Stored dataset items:
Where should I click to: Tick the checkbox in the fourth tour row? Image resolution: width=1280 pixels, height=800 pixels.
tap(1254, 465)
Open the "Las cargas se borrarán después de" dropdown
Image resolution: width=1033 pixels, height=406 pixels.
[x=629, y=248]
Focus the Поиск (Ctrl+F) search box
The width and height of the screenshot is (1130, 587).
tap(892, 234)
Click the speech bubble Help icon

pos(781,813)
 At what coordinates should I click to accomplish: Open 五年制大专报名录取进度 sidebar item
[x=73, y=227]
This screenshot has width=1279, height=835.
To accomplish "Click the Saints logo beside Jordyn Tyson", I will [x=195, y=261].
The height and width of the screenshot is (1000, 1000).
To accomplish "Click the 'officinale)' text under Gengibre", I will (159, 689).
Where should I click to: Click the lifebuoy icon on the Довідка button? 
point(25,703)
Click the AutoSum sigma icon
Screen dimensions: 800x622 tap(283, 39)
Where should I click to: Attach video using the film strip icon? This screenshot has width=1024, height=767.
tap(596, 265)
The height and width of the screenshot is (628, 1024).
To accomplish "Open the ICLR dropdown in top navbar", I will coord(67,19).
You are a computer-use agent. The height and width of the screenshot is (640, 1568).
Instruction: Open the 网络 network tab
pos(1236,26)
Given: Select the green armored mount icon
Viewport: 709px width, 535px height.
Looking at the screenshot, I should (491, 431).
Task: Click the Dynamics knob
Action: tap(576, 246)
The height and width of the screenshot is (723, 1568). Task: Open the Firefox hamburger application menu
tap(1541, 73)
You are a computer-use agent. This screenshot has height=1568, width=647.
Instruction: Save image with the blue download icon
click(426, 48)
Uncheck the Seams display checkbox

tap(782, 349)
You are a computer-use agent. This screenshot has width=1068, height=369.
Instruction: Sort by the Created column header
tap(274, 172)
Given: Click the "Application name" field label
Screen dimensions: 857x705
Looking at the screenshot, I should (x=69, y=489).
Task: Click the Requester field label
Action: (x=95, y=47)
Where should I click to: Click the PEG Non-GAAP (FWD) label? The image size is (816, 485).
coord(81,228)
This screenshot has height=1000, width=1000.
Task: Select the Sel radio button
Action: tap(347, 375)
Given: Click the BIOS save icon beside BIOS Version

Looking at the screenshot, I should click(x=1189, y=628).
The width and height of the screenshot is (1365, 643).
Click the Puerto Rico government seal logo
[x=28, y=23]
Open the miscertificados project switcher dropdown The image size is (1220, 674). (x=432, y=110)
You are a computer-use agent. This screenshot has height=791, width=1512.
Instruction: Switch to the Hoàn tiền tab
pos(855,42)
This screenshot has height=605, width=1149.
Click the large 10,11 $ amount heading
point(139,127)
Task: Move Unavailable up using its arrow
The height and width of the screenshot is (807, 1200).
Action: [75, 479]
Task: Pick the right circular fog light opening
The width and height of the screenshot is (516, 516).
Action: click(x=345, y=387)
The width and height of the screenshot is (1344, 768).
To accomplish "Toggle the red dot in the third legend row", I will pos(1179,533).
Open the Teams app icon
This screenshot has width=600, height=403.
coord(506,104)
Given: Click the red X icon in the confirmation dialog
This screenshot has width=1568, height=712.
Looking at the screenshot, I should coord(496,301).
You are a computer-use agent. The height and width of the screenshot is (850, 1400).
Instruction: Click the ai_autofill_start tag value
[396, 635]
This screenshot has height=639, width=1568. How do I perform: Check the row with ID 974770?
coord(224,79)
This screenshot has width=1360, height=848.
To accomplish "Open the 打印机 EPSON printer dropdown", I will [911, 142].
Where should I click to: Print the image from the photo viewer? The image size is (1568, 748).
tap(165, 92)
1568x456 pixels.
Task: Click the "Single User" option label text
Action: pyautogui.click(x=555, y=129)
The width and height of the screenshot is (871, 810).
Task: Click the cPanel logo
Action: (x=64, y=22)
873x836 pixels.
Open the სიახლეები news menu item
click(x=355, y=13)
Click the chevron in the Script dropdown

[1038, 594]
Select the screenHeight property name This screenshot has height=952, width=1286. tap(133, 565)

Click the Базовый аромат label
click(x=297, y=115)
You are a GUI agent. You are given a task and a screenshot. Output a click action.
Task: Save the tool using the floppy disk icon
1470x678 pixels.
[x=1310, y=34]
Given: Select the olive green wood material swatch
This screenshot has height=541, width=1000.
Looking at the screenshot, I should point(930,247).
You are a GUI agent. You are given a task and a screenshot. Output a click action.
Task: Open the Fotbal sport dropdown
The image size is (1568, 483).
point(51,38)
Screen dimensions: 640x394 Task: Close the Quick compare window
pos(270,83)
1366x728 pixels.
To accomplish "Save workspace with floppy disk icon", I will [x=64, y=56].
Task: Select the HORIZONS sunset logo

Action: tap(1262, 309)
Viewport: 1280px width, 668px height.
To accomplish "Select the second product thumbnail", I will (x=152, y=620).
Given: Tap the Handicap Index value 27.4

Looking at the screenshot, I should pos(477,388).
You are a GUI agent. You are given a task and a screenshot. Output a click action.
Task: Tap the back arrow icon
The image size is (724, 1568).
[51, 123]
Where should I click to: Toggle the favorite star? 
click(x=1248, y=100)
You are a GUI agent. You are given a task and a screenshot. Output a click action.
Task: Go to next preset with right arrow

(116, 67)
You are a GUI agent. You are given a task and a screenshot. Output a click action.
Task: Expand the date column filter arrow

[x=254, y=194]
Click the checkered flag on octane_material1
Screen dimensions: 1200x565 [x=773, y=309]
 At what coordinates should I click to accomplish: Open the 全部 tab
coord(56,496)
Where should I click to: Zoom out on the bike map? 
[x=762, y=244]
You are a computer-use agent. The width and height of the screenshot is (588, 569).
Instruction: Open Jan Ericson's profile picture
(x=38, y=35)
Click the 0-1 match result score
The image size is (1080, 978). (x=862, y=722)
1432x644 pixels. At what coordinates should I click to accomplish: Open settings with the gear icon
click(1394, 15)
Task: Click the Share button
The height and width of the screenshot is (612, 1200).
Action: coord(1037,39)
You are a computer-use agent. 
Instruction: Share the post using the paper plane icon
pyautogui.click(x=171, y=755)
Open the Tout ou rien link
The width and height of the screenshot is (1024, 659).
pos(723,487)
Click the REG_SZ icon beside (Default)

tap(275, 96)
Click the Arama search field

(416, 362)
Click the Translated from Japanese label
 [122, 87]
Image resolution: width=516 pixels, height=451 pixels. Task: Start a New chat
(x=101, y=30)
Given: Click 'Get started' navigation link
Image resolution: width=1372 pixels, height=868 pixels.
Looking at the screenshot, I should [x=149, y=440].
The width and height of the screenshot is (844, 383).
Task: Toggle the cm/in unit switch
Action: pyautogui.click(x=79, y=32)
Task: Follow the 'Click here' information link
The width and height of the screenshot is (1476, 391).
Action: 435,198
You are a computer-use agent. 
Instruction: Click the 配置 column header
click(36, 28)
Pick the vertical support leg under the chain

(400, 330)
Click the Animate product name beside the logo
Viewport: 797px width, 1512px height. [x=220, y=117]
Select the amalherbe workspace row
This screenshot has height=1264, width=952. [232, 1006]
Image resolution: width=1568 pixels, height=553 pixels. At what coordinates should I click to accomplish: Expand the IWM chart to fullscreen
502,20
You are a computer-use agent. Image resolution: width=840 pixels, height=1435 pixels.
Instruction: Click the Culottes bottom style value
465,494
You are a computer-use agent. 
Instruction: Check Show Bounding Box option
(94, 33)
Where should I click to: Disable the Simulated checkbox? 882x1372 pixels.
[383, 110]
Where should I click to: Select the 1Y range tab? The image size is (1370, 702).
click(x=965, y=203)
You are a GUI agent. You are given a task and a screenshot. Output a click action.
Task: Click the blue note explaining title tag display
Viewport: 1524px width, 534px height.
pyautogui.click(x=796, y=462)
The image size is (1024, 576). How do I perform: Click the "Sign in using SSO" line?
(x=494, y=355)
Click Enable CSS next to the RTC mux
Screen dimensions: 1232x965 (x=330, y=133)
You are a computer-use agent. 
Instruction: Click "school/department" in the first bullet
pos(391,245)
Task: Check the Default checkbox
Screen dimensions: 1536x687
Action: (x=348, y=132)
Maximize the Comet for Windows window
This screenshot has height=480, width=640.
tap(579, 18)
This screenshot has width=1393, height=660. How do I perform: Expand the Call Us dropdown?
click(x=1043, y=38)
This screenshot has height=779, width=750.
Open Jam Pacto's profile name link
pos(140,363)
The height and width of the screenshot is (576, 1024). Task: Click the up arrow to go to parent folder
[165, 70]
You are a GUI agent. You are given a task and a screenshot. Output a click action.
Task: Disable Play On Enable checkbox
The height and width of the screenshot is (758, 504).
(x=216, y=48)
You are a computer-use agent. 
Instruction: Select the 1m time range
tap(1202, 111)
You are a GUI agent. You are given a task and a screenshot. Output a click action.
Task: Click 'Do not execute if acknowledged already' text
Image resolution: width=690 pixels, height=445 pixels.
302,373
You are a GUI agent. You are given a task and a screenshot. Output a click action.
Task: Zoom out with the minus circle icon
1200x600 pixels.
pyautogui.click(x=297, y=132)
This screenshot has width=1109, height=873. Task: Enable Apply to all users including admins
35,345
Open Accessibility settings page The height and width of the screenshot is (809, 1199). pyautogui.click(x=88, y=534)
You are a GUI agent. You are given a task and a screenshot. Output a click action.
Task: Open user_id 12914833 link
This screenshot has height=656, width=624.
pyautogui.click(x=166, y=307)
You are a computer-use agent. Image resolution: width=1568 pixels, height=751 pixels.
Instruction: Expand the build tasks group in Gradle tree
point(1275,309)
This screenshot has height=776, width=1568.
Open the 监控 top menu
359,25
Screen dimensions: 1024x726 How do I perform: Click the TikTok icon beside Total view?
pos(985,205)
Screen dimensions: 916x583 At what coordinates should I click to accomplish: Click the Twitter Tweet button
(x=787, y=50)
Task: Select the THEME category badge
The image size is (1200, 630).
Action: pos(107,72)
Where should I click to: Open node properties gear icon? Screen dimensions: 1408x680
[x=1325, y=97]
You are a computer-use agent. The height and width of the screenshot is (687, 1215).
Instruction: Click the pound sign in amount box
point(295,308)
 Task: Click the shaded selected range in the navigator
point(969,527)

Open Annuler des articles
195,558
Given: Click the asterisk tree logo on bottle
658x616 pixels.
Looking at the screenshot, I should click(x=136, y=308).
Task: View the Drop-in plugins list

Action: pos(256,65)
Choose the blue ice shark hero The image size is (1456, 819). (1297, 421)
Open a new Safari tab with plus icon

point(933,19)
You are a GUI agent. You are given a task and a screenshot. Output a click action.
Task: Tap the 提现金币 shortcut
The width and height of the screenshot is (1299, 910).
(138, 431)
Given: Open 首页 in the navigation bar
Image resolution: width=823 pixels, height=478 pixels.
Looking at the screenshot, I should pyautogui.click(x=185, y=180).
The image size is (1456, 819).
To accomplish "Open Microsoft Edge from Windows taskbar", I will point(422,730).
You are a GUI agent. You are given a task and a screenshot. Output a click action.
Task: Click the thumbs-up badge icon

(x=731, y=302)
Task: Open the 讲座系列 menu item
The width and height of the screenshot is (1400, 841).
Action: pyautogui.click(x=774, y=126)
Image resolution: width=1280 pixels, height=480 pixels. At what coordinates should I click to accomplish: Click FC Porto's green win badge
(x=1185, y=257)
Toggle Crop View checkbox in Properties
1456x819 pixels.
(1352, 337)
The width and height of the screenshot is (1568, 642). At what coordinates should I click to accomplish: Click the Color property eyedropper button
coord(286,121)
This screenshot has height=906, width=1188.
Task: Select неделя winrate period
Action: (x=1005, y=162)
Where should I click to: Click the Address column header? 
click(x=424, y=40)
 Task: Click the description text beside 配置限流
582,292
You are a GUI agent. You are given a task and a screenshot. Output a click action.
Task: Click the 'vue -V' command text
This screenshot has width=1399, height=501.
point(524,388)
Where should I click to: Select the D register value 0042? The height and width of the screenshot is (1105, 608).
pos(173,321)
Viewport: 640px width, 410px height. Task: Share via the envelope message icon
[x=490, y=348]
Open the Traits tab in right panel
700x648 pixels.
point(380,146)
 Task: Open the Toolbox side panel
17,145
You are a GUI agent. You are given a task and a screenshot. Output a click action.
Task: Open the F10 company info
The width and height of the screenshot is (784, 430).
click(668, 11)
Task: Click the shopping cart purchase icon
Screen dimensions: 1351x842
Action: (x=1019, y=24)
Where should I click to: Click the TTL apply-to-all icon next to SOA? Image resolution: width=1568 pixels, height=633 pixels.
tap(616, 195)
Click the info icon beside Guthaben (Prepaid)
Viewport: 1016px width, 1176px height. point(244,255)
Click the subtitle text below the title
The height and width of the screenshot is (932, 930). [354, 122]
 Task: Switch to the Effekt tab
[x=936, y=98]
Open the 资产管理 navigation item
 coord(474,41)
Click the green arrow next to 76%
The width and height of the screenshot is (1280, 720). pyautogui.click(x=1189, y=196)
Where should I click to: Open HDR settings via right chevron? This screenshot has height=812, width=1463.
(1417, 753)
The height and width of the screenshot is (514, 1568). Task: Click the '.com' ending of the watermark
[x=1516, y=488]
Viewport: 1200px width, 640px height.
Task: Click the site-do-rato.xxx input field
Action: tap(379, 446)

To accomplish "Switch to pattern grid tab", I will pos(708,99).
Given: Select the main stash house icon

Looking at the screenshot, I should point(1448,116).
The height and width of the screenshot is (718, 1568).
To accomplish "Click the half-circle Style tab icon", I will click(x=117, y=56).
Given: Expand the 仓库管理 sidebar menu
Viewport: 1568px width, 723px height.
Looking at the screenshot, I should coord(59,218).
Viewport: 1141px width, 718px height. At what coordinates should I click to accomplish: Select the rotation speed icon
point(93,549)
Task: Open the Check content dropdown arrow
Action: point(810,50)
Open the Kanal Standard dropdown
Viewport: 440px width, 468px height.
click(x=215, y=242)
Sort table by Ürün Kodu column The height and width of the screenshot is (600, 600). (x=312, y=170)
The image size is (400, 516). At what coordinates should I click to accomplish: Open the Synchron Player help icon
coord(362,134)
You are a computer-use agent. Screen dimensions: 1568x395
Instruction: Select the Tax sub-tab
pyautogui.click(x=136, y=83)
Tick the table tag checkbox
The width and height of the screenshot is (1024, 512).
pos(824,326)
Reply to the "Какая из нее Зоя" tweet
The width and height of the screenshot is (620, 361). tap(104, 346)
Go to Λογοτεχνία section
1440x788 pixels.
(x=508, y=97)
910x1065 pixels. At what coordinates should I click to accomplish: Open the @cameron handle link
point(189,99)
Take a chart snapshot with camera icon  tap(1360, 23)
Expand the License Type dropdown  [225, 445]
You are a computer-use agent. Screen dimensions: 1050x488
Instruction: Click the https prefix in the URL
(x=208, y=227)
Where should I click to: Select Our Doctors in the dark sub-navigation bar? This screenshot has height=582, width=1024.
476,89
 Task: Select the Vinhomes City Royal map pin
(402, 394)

WHAT IS REQUIRED:
The expected answer is each line of the records above that includes the string "table".

YOUR SOLUTION:
Sort table by Ürün Kodu column The height and width of the screenshot is (600, 600). (x=312, y=170)
Tick the table tag checkbox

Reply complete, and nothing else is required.